### Data section
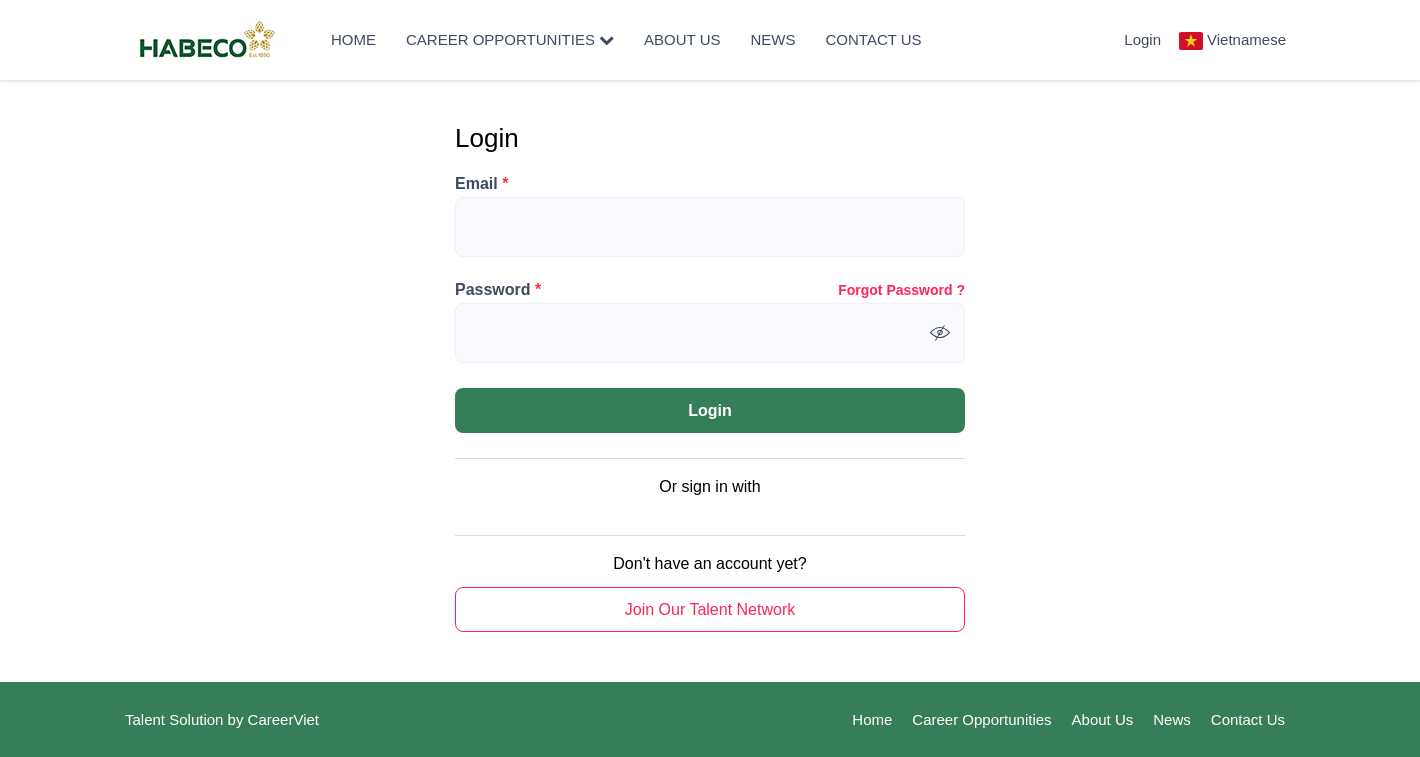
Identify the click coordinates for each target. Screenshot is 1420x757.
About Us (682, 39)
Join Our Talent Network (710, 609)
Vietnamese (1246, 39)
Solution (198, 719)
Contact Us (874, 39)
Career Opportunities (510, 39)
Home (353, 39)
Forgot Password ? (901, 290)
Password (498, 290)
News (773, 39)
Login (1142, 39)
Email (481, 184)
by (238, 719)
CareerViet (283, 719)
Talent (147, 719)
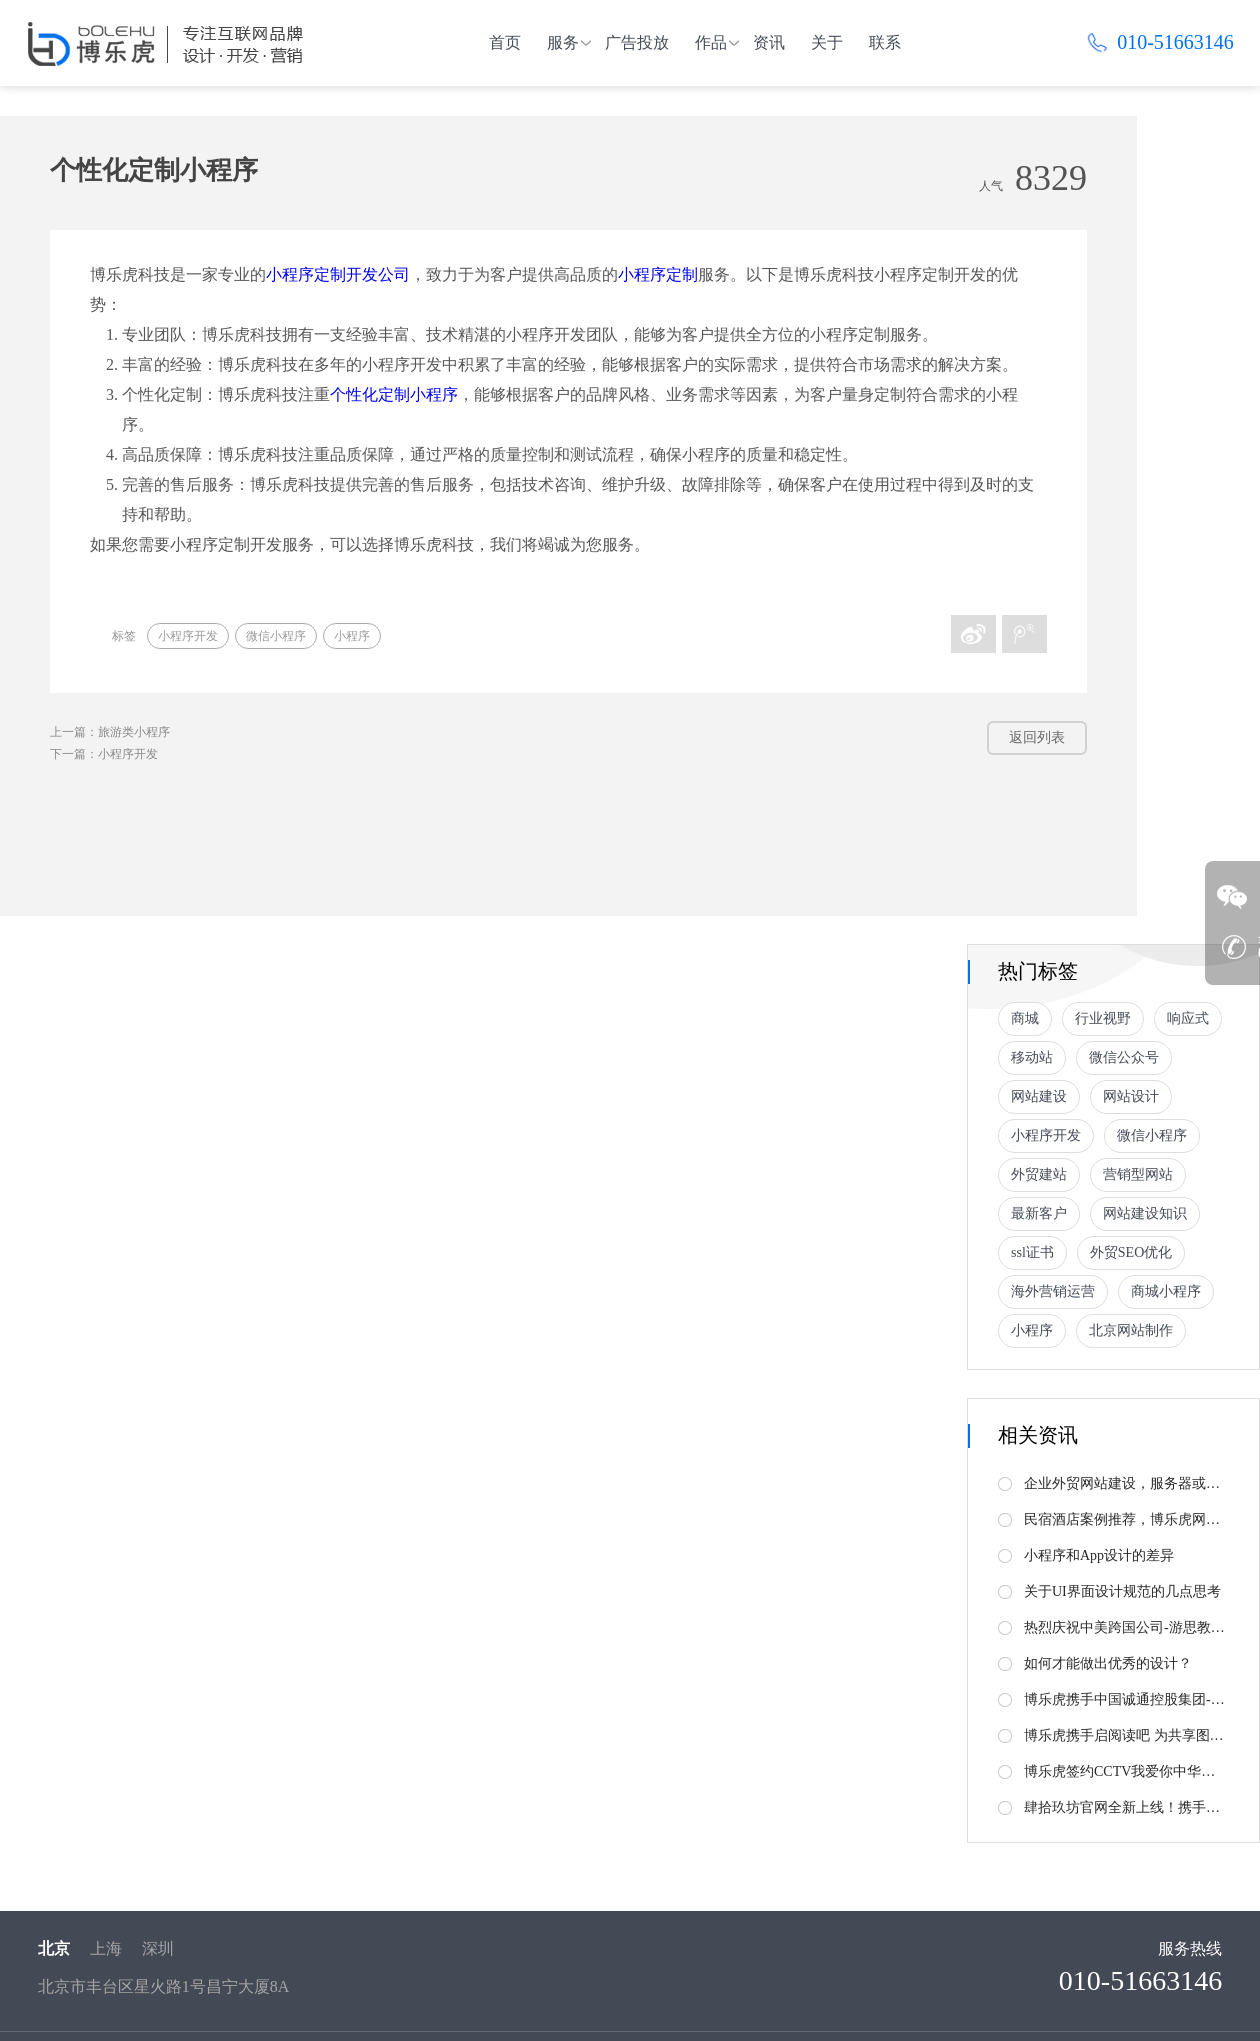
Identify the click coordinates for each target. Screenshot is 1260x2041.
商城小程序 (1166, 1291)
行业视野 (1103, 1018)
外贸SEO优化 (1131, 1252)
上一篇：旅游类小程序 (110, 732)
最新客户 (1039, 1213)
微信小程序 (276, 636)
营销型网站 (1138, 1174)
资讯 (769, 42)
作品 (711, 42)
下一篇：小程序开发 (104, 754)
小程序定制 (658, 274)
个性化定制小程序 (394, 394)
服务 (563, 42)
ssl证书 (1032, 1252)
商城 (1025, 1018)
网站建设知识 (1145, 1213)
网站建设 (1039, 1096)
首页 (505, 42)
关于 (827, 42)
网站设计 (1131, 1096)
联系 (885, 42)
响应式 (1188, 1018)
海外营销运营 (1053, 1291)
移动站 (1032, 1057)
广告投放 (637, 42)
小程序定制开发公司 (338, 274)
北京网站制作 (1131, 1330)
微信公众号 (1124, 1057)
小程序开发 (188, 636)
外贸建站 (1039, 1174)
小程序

### What is required
Show every line from the entries above that contains the string "Identify". Matching is case-sensitive.

### Result for this exercise
Identify the click coordinates for each target. Screenshot is 1420x757.
Identify the click coordinates for each target. Screenshot is 1260x2041.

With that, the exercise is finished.